Dès lors, les informations recueillies dans le dossier de l’instruction tombent sous le sceau du secret qui s’impose à
l’avocat. La Cour de cassation a pu en juger ainsi à plusieurs reprises, en confirmant les condamnations prononcées
par des juridictions du fond contre des avocats. Dans un arrêt du 18 septembre 2001 (bull, n°179), la chambre
criminelle a relevé une violation du secret professionnel commise par un avocat, lequel avait communiqué des
informations contenues dans le dossier de l’instruction à un tiers dans le but de mettre en œuvre une campagne de
presse pour déstabiliser le juge d’instruction. La Cour de cassation a ainsi constaté que la violation du secret
professionnel provenait de la révélation à un tiers du contenu d’un acte couvert par le secret de l’instruction. Plus
délicate est l’affaire jugée par la Chambre criminelle dans un arrêt du 18 décembre 2001 (bull, n°273). En l’espèce, un
avocat était en conflit avec l’un de ses anciens clients. Il avait alors profité de son statut pour obtenir, auprès d’un
fonctionnaire des services du procureur de la République, des informations couvertes par le secret de l’instruction
dans des affaires relatives à son adversaire. Ces informations avaient ensuite étaient communiquées par l’avocat à un
tiers. Dans cette espèce, l’avocat n’était pas une « personne qui concoure à (la) procédure » au sens de l’article 11 CPP. Il
avait simplement abusé de son statut d’avocat pour obtenir des informations relatives à des procédures qui lui étaient
étrangères. Pourtant, les juges du fond ont motivé leur condamnation en estimant que la révélation des informations
secrètes par un avocat qui en a eu connaissance dans l’exercice de sa profession constituait le délit visé par l’article
226-13 du Code pénal et que c’est bien en raison de sa profession d’avocat que le fonctionnaire de justice les avait
communiquées au prévenu qui a abusé ainsi de sa fonction.

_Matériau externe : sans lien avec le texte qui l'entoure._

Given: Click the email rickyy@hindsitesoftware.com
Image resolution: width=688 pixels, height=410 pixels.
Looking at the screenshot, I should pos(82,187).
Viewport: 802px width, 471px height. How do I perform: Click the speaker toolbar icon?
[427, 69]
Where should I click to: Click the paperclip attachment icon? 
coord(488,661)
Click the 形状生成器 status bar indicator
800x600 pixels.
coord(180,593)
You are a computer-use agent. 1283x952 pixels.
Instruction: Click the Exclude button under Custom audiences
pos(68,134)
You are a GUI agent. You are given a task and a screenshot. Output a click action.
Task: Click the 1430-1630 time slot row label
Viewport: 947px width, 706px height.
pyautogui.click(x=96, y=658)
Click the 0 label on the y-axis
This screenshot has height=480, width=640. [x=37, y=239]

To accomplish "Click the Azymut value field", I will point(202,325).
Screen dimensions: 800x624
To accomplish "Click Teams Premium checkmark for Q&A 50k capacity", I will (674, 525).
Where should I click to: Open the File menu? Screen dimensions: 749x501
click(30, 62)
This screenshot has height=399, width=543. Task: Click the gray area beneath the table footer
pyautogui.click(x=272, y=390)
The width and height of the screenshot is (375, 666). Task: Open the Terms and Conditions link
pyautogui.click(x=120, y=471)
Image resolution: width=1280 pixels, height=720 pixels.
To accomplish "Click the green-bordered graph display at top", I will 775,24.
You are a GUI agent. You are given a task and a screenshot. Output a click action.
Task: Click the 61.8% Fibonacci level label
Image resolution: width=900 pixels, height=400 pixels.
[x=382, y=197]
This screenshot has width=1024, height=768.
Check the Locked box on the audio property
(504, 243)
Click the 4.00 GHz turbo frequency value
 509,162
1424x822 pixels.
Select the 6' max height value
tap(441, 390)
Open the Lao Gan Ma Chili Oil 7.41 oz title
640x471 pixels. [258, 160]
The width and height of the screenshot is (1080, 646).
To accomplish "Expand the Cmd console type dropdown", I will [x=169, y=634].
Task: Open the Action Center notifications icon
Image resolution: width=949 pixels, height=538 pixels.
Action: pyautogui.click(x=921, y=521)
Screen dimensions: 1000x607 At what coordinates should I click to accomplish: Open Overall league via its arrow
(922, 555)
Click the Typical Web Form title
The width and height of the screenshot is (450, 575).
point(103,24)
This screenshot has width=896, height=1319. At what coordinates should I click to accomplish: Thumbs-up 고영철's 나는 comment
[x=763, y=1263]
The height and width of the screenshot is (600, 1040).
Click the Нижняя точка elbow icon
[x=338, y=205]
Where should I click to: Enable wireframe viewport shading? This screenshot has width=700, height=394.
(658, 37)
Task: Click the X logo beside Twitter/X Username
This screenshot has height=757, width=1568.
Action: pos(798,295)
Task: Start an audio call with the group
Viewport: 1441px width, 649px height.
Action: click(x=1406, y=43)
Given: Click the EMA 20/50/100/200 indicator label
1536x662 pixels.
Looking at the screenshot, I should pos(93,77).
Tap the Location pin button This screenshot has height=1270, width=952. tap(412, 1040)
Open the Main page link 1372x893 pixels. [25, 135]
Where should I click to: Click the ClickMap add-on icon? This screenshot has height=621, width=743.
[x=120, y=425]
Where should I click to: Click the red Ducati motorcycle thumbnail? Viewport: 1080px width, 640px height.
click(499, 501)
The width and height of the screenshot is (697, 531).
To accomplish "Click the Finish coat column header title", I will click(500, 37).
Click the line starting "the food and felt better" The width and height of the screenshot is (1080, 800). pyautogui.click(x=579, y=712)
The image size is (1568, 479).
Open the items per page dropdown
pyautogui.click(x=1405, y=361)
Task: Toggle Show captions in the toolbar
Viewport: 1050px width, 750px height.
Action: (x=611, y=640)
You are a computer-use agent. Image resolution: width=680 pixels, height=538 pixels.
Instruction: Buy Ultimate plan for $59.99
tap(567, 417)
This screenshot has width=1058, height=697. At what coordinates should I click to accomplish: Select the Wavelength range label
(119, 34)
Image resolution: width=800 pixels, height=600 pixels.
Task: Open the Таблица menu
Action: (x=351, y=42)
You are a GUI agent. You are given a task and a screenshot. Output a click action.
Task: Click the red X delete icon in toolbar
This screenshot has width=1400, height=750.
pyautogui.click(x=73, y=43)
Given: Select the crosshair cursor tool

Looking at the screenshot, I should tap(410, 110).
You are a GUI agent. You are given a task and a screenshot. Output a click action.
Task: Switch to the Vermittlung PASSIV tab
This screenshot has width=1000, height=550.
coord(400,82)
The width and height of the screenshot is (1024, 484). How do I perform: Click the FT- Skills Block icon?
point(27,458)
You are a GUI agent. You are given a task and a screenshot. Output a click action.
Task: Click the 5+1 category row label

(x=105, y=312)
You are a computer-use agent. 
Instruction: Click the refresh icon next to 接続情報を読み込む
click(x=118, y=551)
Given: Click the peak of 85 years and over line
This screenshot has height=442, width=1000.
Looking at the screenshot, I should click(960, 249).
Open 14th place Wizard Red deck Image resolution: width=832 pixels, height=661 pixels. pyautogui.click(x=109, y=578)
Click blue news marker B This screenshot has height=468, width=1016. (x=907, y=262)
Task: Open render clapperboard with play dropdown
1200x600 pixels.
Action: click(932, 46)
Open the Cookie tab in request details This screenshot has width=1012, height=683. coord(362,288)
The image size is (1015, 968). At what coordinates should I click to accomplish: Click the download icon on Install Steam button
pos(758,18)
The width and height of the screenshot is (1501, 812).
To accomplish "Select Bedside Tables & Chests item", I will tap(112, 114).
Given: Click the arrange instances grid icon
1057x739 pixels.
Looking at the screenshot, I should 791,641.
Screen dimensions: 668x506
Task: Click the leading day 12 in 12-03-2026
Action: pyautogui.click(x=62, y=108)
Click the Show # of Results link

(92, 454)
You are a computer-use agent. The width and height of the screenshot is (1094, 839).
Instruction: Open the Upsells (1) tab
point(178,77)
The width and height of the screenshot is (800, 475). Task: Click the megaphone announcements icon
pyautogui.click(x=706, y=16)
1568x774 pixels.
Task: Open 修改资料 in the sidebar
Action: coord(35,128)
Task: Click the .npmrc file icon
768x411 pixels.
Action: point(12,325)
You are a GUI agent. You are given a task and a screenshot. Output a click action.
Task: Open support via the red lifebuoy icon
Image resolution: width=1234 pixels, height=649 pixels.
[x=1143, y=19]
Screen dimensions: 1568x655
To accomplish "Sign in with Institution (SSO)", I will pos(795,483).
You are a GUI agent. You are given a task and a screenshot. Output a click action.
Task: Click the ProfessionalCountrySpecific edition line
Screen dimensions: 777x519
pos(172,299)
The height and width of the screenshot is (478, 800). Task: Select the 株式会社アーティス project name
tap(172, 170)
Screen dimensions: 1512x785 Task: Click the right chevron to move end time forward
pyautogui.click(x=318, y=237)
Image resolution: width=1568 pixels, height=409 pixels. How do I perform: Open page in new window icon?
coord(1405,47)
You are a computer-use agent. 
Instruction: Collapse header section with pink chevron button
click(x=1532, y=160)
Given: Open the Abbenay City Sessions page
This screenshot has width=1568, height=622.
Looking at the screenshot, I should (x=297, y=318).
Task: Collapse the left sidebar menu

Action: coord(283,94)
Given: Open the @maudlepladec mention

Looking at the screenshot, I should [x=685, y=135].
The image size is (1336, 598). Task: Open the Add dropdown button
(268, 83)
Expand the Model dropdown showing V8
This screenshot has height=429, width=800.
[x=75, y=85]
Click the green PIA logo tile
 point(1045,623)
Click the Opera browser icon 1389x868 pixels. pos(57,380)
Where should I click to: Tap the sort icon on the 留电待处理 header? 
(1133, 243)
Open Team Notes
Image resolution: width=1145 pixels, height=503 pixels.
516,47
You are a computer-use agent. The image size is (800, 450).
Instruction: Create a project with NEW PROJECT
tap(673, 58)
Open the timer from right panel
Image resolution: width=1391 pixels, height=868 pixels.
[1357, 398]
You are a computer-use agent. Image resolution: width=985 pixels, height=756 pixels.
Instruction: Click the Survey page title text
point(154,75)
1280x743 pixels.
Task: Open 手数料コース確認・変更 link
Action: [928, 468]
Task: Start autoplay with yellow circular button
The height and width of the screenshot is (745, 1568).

La Cour de cassation, pour confirmer cette
condamnation, s’est fondée sur l’article 160 du décret de 1991 en affirmant que « l’avocat, en toute matière, ne doit
commettre aucune divulgation contrevenant au secret professionnel et qu’il ne peut, notamment, communiquer à quiconque, sauf à son
client pour les besoins de la défense, des renseignements concernant des procédures pénales ». En d’autres termes, l’obligation au
secret de l’instruction auquel l’avocat concourt s’étend, à la faveur du secret professionnel, à l’obligation de respecter
le secret de l’ensemble des procédures pénales auquel l’avocat a accès grâce à ses fonctions, bien qu’il n’y participe
pas.
Loin de l’interprétation stricte de la loi pénale, la protection du secret de l’instruction par les juridictions
répressives montre que l’utilisation d’une incrimination dont la portée est générale (la violation du secret
professionnel) permet d’étendre le champ d’application d’un texte de procédure pénale (l’article 11 CPP). Cette
sévérité dans la protection du secret de l’instruction marque certainement une volonté de lutter efficacement contre
une délinquance dont la répression est difficile à mettre en œuvre en pratique.